[Source data]
::::

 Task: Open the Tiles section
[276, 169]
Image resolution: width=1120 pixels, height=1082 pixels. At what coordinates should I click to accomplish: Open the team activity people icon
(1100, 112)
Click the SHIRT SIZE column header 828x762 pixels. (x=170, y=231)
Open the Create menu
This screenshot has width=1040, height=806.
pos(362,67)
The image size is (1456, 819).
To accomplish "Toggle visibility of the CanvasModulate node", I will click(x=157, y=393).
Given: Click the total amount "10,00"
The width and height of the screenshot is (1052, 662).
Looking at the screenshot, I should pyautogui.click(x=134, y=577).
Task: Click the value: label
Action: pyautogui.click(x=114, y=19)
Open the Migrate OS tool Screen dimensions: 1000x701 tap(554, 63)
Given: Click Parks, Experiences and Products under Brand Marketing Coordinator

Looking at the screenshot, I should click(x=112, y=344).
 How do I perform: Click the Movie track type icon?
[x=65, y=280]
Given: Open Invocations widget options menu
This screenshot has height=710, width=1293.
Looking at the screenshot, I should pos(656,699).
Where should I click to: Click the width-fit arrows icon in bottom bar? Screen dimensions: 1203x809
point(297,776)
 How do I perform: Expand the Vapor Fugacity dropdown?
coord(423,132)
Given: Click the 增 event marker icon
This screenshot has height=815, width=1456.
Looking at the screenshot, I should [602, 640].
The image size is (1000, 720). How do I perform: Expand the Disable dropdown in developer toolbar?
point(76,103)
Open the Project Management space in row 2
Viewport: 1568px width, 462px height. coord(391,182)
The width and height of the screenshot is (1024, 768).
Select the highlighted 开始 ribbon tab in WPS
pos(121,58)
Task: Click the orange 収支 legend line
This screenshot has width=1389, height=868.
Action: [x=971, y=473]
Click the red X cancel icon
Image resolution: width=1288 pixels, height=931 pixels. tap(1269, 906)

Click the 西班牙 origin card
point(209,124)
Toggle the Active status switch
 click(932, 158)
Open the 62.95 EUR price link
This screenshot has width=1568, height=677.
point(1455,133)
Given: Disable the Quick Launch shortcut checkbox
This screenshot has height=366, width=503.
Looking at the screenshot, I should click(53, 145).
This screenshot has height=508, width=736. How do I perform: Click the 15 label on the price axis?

::::

### WHAT IS NEEDED
Every entry shown above should be transcribed without alteration.

### EXPECTED OUTPUT
 Task: Open the Tiles section
[276, 169]
Image resolution: width=1120 pixels, height=1082 pixels. At what coordinates should I click to accomplish: Open the team activity people icon
(1100, 112)
Click the SHIRT SIZE column header 828x762 pixels. (x=170, y=231)
Open the Create menu
This screenshot has width=1040, height=806.
pos(362,67)
The image size is (1456, 819).
To accomplish "Toggle visibility of the CanvasModulate node", I will click(x=157, y=393).
Given: Click the total amount "10,00"
The width and height of the screenshot is (1052, 662).
Looking at the screenshot, I should pyautogui.click(x=134, y=577).
Task: Click the value: label
Action: pyautogui.click(x=114, y=19)
Open the Migrate OS tool Screen dimensions: 1000x701 tap(554, 63)
Given: Click Parks, Experiences and Products under Brand Marketing Coordinator

Looking at the screenshot, I should click(x=112, y=344).
 How do I perform: Click the Movie track type icon?
[x=65, y=280]
Given: Open Invocations widget options menu
This screenshot has height=710, width=1293.
Looking at the screenshot, I should pos(656,699).
Where should I click to: Click the width-fit arrows icon in bottom bar? Screen dimensions: 1203x809
point(297,776)
 How do I perform: Expand the Vapor Fugacity dropdown?
coord(423,132)
Given: Click the 增 event marker icon
This screenshot has height=815, width=1456.
Looking at the screenshot, I should [602, 640].
The image size is (1000, 720). How do I perform: Expand the Disable dropdown in developer toolbar?
point(76,103)
Open the Project Management space in row 2
Viewport: 1568px width, 462px height. coord(391,182)
The width and height of the screenshot is (1024, 768).
Select the highlighted 开始 ribbon tab in WPS
pos(121,58)
Task: Click the orange 収支 legend line
This screenshot has width=1389, height=868.
Action: [x=971, y=473]
Click the red X cancel icon
Image resolution: width=1288 pixels, height=931 pixels. tap(1269, 906)

Click the 西班牙 origin card
point(209,124)
Toggle the Active status switch
 click(932, 158)
Open the 62.95 EUR price link
This screenshot has width=1568, height=677.
point(1455,133)
Given: Disable the Quick Launch shortcut checkbox
This screenshot has height=366, width=503.
Looking at the screenshot, I should click(53, 145).
This screenshot has height=508, width=736. How do I perform: Click the 15 label on the price axis?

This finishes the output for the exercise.